● EL PROBLEMA: Transcribe sin cambios el fragmento del texto sobre la guerra en Indochina que va de "Cuarenta años más" a "dejó la guerra.".

━━ EXTRACTO DE PÁGINA ━━

Pero la guerra no sólo dejó un elevado número de víctimas civiles en la región (diferentes cálculos sitúan la cifra entre un millón y tres millones de muertos) e hizo posible el régimen genocida de los jemeres rojos de Pol Pot en Camboya (que se cobró las vidas de casi dos millones de camboyanos entre 1975 y 1979), los “bombardeos de desaturación” o las “operaciones de búsqueda y destrucción” de Estados Unidos dejaron un rastro de devastación en Indochina (Vietnam, Camboya y Laos) con el que han tenido que lidiar en solitario los vencedores desde entonces.

Cuarenta años más tarde, aquella guerra sigue cobrándose víctimas entre la población civil de Indochina. Según activistas y las bases de datos de los gobiernos de Vietnam, Camboya y Laos, durante el último año al menos 500 personas murieron o resultaron gravemente heridas en los tres países como consecuencia de las detonaciones de bombas y minas que quedaron desperdigadas en extensas zonas de la región. En Vietnam, muchas de las víctimas son niños que juegan en el campo o campesinos empobrecidos que se dedican a buscar y vender la chatarra que dejó la guerra.

━━━
━━ EXTRACTO DE DATOS ━━

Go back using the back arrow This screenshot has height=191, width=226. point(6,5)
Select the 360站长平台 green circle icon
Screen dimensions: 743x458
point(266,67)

━━━

● RESPUESTA ESCRITA:
Cuarenta años más tarde, aquella guerra sigue cobrándose víctimas entre la población civil de Indochina. Según activistas y las bases de datos de los gobiernos de Vietnam, Camboya y Laos, durante el último año al menos 500 personas murieron o resultaron gravemente heridas en los tres países como consecuencia de las detonaciones de bombas y minas que quedaron desperdigadas en extensas zonas de la región. En Vietnam, muchas de las víctimas son niños que juegan en el campo o campesinos empobrecidos que se dedican a buscar y vender la chatarra que dejó la guerra.